Pod lifecycle & status

(图片来源：https://godleon.github.io/blog/Kubernetes/k8s-Pod-Overview/)

Pod 的 status 定义在 PodStatus 对象中，其中有一个 phase 字段。下面是 phase 可能的值（复制粘贴自: Pod 的生命周期）：

挂起（Pending）：Pod 已被 Kubernetes 系统接受，但有一个或者多个容器镜像尚未创建。等待时间包括调度 Pod 的时间和通过网络下载镜像的时间，这可能需要花点时间。
运行中（Running）：该 Pod 已经绑定到了一个节点上，Pod 中所有的容器都已被创建。至少有一个容器正在运行，或者正处于启动或重启状态。
成功（Succeeded）：Pod 中的所有容器都被成功终止，并且不会再重启。
失败（Failed）：Pod 中的所有容器都已终止了，并且至少有一个容器是因为失败终止。也就是说，容器以非0状态退出或者被系统终止。
未知（Unknown）：因为某些原因无法取得 Pod 的状态，通常是因为与 Pod 所在主机通信失败。

查看pod的状态：

# kubectl describe pod mytomcat-78c89857d6-428gg
Name:         mytomcat-78c89857d6-428gg
Namespace:    default
Priority:     0
Node:         izwz9h8m2chowowqckbcy0z/172.18.151.35
Start Time:   Mon, 30 Sep 2019 13:32:05 +0800
Labels:       app=tomcat
              pod-template-hash=78c89857d6
Annotations:  <none>
Status:       Running
IP:           10.1.1.15
IPs:
  IP:           10.1.1.15
Controlled By:  ReplicaSet/mytomcat-78c89857d6

Conditions:
  Type              Status
  Initialized       True 
  Ready             True 
  ContainersReady   True 
  PodScheduled      True

每个 Pod 都拥有一个 PodStatus，里面包含 PodConditions 数组。 Type类型如下：

Type	描述
PodScheduled	Pod 已被调度到一个节点
Ready	Pod 能够提供请求，应该被添加到负载均衡池中以提供服务
Initialized	所有 init containers 成功启动
Unschedulable	调度器不能正常调度容器，例如缺乏资源或其他限制
ContainersReady	Pod 中所有容器全部就绪

status 字段是一个字符串，可能的值有 True、False 和 Unknown。

容器探针 (container probe)

Probe 是在容器上 kubelet 的定期执行的诊断，kubelet 通过调用容器实现的 Handler 来诊断。目前有三种 Handlers ：

ExecAction：在容器内部执行指定的命令，如果命令以状态代码 0 退出，则认为诊断成功。
TCPSocketAction：对指定 IP 和端口的容器执行 TCP 检查，如果端口打开，则认为诊断成功。
HTTPGetAction：对指定 IP + port + path路径上的容器的执行 HTTP Get 请求。
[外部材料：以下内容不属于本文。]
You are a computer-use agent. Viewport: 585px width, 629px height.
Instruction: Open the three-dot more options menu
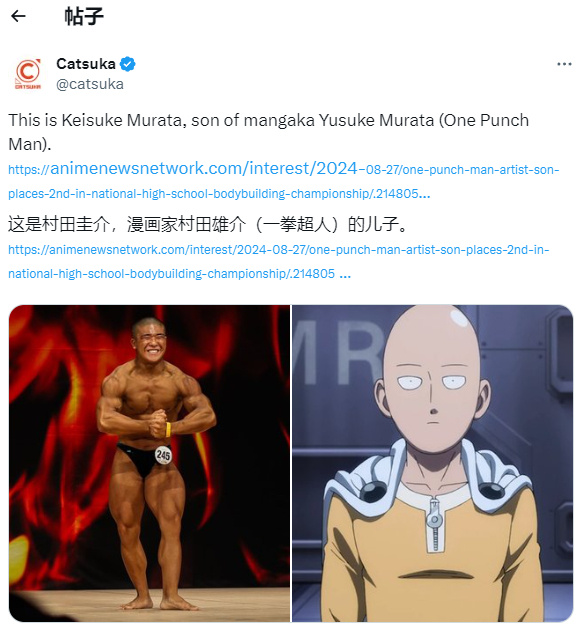pyautogui.click(x=564, y=64)
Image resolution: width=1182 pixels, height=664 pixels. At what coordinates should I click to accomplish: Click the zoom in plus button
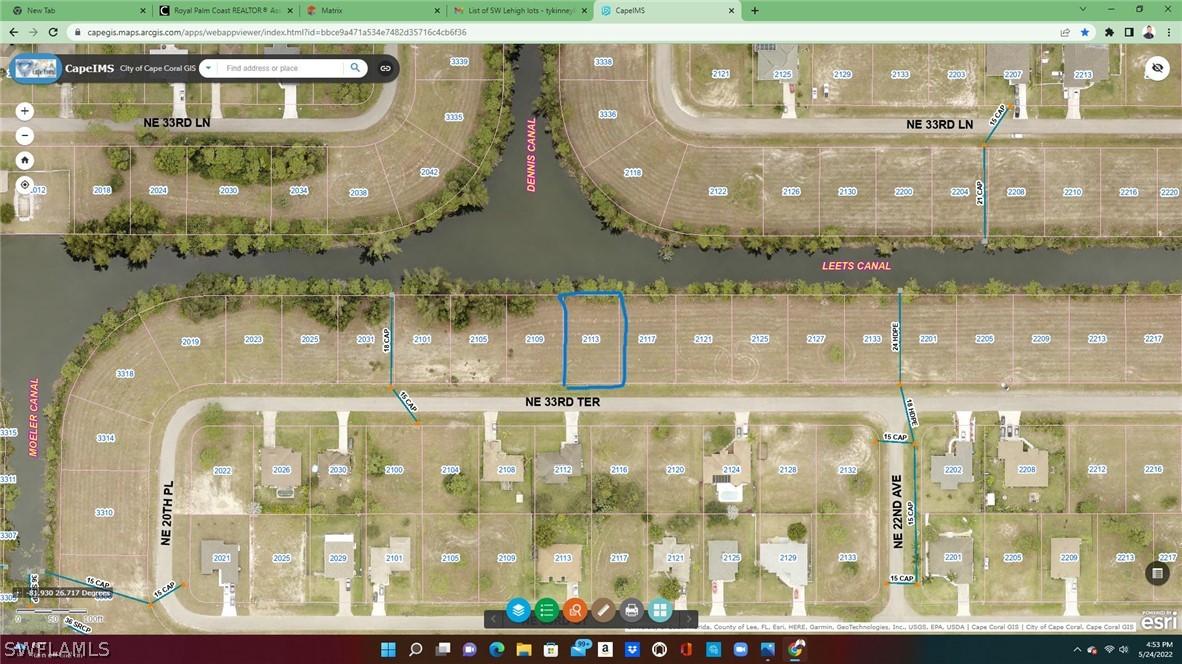click(24, 110)
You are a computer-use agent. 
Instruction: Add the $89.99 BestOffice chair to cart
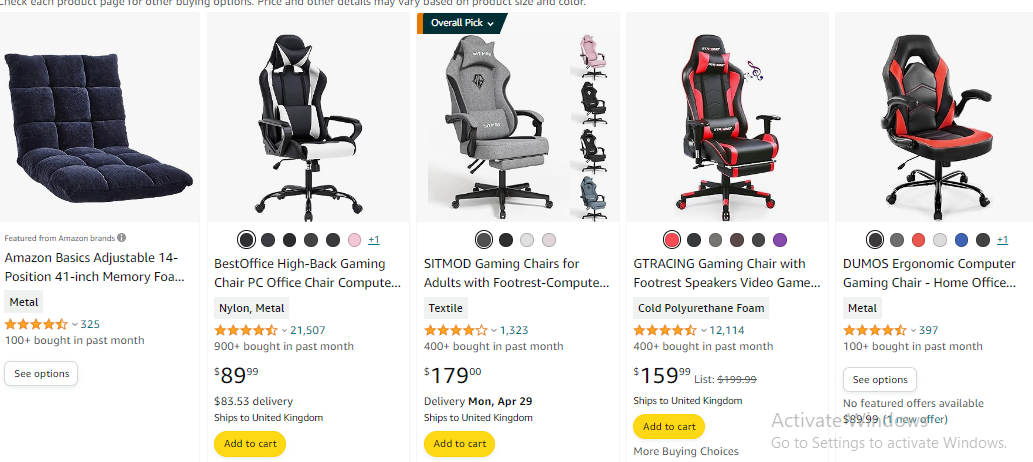pyautogui.click(x=250, y=444)
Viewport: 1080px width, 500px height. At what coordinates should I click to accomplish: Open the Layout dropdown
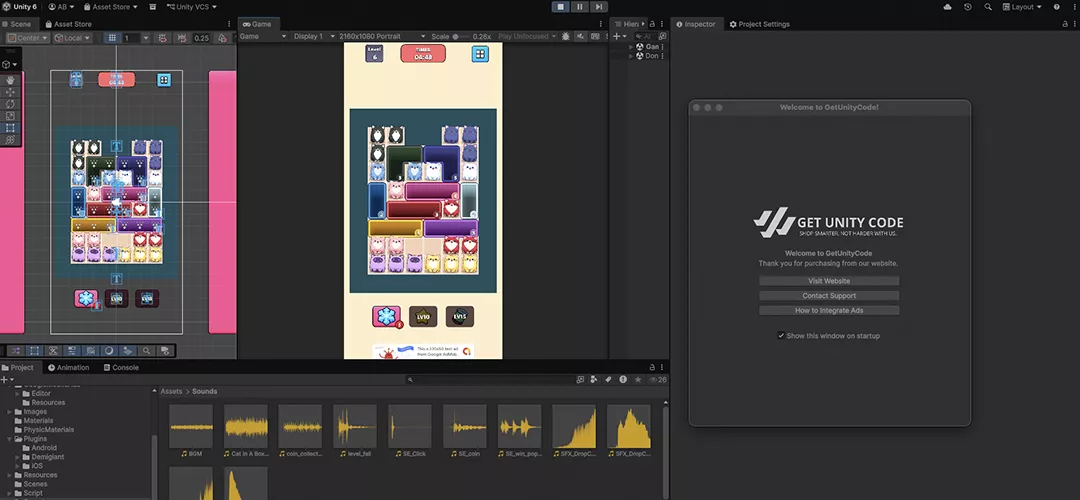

如果响应的状态代码大于或等于 200 且小于 400，则认为诊断成功。

每次探测可能有如下之一的结果：

Success：容器诊断通过
Failure：容器诊断失败
Unknown：诊断失败，因此不应采取任何措施

kubelet 可以选择性地对运行中的容器进行两种探测器执行和响应：

livenessProbe：指示容器是否正在运行，如果活动探测失败，则 kubelet 会杀死容器，并且容器将受其重启策略的约束。如果不指定活动探测，默认状态是 Success。
readinessProbe：指示容器是否已准备好为请求提供服务，如果准备情况探测失败，则控制器会从与 Pod 匹配的所有服务的端点中删除 Pod 的 IP 地址。初始化延迟之前的默认准备状态是 Failure，如果容器未提供准备情况探测，则默认状态为 Success。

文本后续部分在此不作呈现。